Activity.
Go through the material line by line. Say how many lines contain the word "Real", and give nothing more.

Information provided.
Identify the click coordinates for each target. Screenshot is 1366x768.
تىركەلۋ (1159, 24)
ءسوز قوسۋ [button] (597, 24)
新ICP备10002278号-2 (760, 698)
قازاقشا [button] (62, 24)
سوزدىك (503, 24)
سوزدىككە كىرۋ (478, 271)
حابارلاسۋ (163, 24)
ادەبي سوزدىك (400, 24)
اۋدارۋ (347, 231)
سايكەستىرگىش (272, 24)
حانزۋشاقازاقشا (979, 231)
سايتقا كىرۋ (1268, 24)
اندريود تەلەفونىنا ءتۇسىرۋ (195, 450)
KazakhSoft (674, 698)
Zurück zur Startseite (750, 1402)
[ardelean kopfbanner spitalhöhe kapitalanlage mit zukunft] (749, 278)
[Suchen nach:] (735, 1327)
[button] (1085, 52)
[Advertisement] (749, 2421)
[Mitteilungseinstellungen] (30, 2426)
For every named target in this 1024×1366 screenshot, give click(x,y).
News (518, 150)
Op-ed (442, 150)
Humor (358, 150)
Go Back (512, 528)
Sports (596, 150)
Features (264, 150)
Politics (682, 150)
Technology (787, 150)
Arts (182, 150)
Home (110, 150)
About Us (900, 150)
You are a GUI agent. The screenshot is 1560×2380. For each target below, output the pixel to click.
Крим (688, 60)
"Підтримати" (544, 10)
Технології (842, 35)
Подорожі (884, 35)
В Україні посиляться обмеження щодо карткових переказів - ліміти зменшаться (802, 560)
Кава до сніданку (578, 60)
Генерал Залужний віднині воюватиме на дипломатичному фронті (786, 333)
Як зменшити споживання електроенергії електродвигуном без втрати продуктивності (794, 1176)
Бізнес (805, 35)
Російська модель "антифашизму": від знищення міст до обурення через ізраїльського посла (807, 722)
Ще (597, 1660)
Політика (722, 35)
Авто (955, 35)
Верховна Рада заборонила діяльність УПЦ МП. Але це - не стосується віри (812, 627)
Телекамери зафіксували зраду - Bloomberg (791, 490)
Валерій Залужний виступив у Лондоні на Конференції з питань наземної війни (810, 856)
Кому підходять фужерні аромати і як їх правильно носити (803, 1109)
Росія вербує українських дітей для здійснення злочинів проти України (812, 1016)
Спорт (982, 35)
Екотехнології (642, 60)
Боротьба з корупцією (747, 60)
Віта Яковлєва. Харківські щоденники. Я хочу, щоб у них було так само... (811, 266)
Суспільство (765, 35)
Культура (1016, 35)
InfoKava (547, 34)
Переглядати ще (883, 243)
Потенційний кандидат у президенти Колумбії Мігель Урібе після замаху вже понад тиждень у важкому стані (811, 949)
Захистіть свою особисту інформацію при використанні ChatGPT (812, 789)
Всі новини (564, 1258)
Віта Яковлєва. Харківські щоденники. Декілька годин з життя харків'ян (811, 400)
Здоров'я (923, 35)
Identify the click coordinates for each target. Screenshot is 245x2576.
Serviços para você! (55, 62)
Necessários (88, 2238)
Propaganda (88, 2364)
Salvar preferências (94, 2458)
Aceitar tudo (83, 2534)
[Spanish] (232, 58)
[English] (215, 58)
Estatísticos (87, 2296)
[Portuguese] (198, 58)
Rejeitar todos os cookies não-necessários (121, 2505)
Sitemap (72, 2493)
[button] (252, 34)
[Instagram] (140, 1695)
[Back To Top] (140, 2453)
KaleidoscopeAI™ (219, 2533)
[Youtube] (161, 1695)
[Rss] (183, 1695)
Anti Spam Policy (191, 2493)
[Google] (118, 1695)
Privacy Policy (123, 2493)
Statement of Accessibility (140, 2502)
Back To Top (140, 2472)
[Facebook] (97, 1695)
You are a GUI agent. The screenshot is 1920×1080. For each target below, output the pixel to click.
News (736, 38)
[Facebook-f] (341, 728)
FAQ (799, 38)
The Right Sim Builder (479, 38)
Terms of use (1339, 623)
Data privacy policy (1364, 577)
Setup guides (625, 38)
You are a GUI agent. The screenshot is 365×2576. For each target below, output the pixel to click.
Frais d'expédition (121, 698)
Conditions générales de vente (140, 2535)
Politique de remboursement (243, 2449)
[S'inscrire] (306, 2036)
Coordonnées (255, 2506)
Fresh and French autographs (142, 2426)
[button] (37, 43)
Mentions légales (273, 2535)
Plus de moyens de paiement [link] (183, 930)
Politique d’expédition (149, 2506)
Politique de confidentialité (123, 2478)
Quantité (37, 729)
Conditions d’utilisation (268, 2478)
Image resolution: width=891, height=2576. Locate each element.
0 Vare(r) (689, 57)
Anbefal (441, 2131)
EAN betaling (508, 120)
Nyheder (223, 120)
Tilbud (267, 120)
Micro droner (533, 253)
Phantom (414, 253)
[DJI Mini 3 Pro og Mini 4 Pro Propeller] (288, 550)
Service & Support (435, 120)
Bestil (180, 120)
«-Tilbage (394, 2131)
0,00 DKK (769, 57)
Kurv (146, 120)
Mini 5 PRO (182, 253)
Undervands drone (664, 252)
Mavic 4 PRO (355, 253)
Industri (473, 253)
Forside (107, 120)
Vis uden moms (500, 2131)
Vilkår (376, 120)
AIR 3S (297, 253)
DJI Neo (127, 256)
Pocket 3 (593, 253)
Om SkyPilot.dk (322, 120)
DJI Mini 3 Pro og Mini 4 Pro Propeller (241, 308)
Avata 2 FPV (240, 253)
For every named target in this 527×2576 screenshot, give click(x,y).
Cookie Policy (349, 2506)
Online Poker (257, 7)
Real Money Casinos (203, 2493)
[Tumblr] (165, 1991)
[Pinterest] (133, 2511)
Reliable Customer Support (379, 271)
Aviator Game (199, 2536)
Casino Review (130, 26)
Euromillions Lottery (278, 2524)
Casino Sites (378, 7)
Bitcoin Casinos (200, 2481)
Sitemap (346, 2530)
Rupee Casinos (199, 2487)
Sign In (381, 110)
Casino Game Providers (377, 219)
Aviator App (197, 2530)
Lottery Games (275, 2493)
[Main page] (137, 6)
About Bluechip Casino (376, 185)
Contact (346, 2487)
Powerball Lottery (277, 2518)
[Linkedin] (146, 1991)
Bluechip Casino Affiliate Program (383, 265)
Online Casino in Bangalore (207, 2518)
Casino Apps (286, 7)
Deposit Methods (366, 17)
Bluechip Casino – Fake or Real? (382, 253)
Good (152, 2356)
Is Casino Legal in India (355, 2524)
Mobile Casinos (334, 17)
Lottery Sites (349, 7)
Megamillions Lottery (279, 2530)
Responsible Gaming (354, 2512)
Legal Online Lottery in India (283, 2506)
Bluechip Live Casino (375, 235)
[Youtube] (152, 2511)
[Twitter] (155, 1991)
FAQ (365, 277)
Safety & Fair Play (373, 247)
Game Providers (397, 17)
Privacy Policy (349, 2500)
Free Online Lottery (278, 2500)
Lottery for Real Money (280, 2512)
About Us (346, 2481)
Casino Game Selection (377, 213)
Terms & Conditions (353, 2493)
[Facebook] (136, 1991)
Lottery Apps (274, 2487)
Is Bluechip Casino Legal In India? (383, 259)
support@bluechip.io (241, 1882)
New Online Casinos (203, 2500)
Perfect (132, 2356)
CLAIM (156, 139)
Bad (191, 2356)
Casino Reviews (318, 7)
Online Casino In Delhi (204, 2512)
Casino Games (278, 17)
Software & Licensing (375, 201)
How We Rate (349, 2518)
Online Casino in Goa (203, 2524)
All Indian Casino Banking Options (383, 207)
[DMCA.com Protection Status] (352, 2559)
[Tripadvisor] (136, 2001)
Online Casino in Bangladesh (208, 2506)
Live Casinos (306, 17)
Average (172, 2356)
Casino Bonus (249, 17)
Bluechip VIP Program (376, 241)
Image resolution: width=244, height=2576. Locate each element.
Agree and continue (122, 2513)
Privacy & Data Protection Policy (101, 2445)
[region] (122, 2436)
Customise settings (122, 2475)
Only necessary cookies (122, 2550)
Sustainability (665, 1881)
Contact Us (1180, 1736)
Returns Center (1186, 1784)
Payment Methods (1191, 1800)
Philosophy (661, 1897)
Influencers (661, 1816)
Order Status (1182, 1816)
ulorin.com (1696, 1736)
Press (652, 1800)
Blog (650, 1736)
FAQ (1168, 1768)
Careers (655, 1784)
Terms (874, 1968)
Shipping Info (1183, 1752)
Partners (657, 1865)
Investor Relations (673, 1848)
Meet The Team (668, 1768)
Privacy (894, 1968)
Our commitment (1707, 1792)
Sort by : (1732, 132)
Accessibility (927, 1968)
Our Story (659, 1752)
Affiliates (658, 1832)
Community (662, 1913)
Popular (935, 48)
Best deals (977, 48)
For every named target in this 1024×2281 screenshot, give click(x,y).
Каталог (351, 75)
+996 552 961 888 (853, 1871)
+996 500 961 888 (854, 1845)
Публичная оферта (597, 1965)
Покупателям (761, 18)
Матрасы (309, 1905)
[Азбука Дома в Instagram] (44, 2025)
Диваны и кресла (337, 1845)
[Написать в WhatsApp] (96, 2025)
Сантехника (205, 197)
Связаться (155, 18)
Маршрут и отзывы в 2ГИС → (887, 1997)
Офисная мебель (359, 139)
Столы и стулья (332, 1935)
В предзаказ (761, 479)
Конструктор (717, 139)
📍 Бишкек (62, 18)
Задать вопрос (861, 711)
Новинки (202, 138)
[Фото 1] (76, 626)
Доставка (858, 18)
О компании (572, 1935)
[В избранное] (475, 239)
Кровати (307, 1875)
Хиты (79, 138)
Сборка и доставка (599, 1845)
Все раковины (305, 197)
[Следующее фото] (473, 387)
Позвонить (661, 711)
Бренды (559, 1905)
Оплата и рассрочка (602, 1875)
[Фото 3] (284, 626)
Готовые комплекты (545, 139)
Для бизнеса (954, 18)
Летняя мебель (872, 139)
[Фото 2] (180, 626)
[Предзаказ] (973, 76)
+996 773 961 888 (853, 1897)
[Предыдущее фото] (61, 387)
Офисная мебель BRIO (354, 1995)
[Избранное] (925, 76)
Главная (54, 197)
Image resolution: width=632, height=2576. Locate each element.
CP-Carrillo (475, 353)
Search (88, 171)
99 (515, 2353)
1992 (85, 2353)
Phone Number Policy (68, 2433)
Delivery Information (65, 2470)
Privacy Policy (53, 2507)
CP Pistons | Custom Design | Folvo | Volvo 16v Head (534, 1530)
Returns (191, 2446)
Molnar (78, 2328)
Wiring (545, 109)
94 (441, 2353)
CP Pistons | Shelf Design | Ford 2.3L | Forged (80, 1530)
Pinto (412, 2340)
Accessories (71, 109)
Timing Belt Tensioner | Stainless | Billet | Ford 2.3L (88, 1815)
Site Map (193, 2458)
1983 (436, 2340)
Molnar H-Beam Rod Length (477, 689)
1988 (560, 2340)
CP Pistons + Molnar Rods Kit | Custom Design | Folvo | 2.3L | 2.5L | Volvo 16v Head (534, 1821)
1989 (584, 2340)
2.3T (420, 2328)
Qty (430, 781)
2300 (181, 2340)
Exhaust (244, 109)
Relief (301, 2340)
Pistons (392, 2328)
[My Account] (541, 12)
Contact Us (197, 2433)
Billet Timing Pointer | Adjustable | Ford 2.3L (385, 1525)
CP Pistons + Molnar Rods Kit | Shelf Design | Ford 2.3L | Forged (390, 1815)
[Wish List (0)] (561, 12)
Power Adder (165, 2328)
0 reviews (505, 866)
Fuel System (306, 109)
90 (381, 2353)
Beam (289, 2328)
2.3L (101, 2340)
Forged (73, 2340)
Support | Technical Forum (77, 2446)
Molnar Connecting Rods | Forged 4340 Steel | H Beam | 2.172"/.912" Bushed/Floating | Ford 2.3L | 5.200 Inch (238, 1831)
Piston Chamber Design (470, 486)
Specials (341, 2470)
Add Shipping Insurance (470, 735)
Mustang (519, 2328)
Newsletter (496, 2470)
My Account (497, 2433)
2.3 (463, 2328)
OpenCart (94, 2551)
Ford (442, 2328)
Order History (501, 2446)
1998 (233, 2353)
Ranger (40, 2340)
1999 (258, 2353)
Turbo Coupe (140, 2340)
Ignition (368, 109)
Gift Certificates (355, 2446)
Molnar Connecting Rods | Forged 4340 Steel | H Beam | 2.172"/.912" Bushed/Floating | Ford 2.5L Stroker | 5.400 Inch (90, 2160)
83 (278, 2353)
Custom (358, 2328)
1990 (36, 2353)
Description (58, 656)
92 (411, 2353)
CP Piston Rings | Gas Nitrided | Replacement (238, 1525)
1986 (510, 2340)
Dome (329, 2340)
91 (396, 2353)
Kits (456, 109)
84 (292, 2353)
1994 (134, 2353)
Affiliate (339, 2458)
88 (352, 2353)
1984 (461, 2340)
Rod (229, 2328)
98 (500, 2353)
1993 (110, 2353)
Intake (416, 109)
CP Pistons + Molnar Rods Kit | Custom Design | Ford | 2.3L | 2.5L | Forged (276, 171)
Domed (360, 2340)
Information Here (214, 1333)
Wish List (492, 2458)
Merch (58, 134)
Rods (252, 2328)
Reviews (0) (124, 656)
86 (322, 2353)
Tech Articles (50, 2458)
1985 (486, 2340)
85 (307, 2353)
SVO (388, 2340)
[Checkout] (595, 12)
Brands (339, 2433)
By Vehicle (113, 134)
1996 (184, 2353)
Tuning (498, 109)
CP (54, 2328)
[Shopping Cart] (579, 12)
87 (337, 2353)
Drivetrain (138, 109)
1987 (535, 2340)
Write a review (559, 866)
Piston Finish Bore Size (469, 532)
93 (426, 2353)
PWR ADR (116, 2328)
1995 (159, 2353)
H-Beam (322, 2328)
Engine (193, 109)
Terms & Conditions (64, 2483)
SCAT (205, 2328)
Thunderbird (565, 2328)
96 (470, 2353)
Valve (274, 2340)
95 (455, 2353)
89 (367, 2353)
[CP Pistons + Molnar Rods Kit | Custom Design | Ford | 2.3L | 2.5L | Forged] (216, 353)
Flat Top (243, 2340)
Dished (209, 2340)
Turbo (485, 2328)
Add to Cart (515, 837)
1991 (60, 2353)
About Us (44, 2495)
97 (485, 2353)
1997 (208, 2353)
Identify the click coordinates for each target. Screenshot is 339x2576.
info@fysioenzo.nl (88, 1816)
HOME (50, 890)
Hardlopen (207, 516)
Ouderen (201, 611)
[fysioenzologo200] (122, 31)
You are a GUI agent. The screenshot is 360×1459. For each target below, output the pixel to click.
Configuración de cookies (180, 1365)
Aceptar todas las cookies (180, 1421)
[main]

Completed task.
3